Spanish national, Nabil al-Mankali, is at risk of imminent execution. According to press reports, President Ali Abdullah Saleh ratified the death penalty against Nabil al-Mankali on 11 September. Nabil al-Mankali was convicted on charges of planning acts of sabotage and assassination, in connection with a bombing incident in Aden in July 1997. Nabil al-Mankali and 27 others were reportedly tortured in order to force them to confess to the charges. The "confessions" were then admitted as evidence in court and the 27 co-accused given prison sentences.
Amnesty International has long-standing concerns about the use of the death penalty in Yemen, particularly as death sentences are often passed after proceedings which fall short of international standards for fair trial.
Developments during 2003
Tajikistan - scope of death penalty reduced
The Tajikistan parliament approved in July draft amendments to the criminal code, proposed by President Imomali Rahmonov. Among the amendments were the abolition of the death penalty for women, for boys aged under 18 at the time of the crime and for men over 60, and a reduction of the articles in the criminal code carrying a possible death sentence from 10 to five. The present amendments will enter into legal force once they have been signed by President Rahmonov.

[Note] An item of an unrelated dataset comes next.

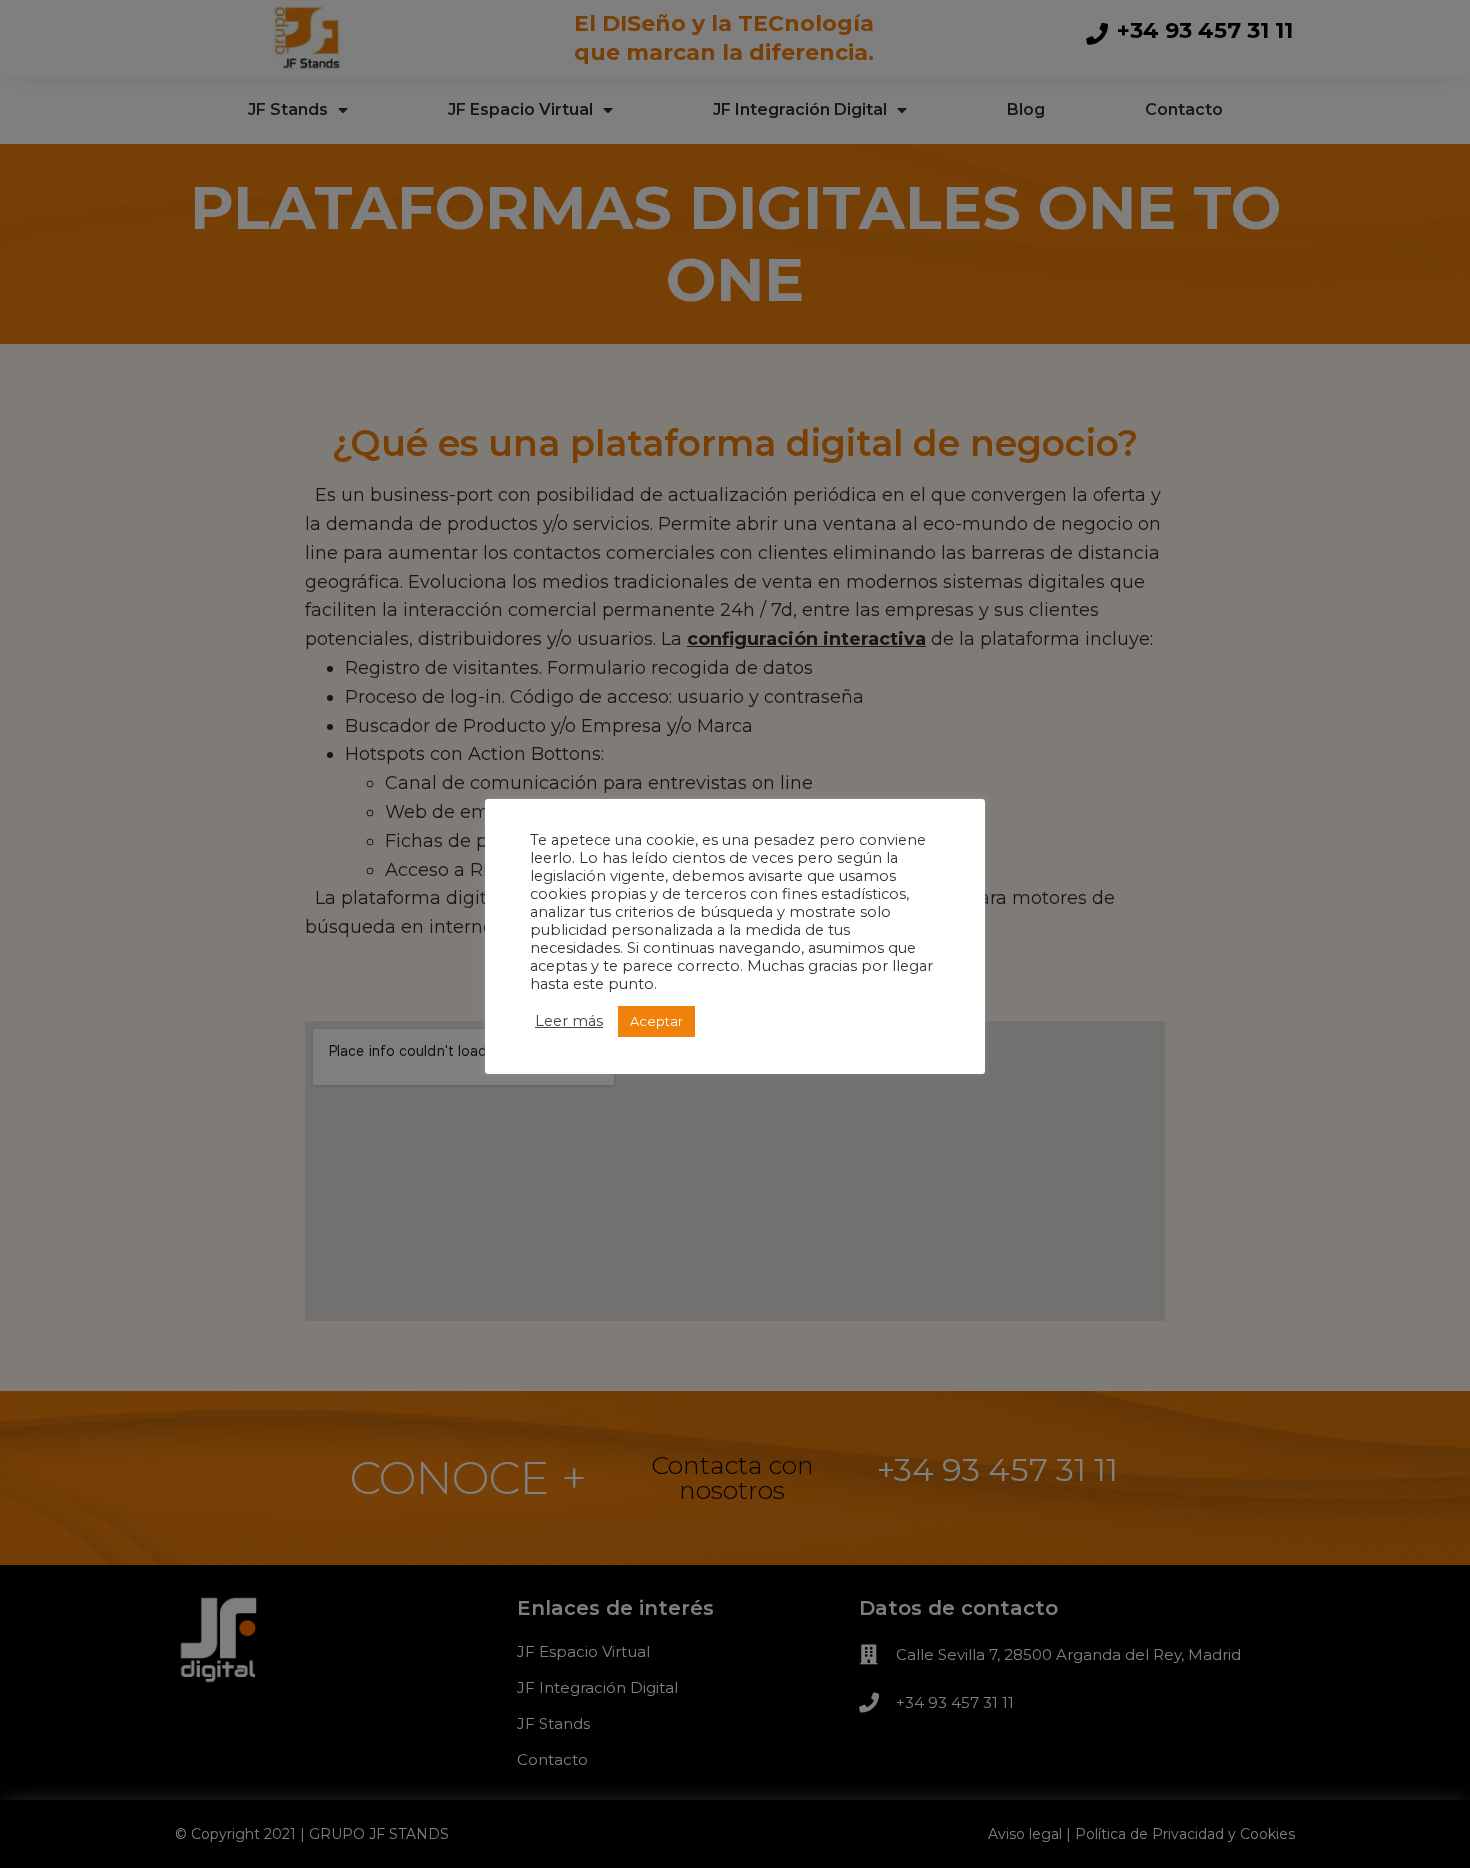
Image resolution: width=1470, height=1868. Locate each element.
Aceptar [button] (656, 1021)
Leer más (569, 1021)
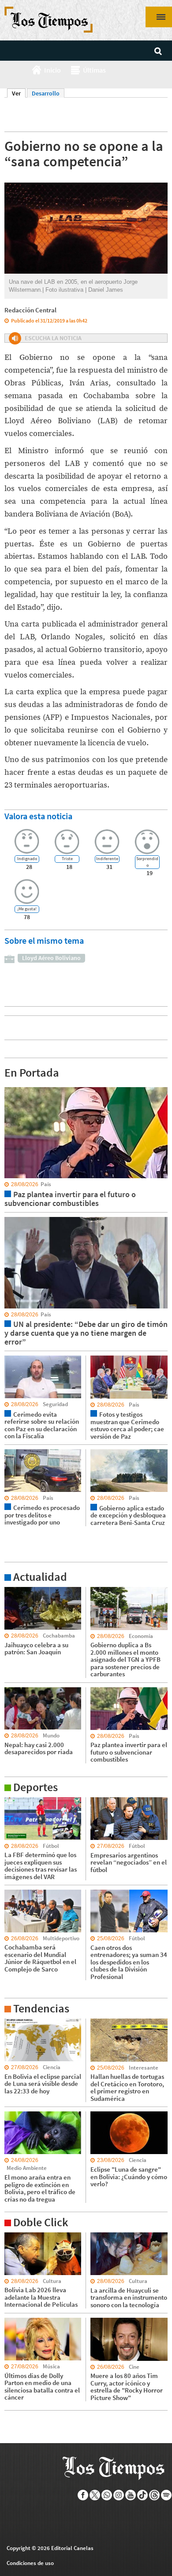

Europe closer to a death penalty-free zone
On 1 July, Protocol No. 13 to the European Convention on Human Rights and Fundamental Freedoms (European Convention on Human Rights, ECHR), which bans the death penalty in all circumstances, entered into force. Protocol No. 13 closes the gap under Protocol No. 6 to the ECHR, which prohibits the death penalty except for acts committed in times of war or imminent threat of war in those countries that have agreed to be bound to it. Only four Council of Europe member states have neither signed nor ratified Protocol No. 13: Armenia, Azerbaijan, the Russian Federation and Turkey. To date, Protocol 13 has been ratified by 18 countries and signed by 23.
Second Optional Protocol to the International Covenant on Civil and Political Rights
Paraguay ratified the Second Optional Protocol to the International Covenant on Civil and Political Rights on 18 August 2003 and Timor-Leste ratified it on 18 September 2003 bringing the total number of ratifications to 51. San Marino signed the Second Optional Protocol on 26 September 2003 bringing the total number of signatories to 8.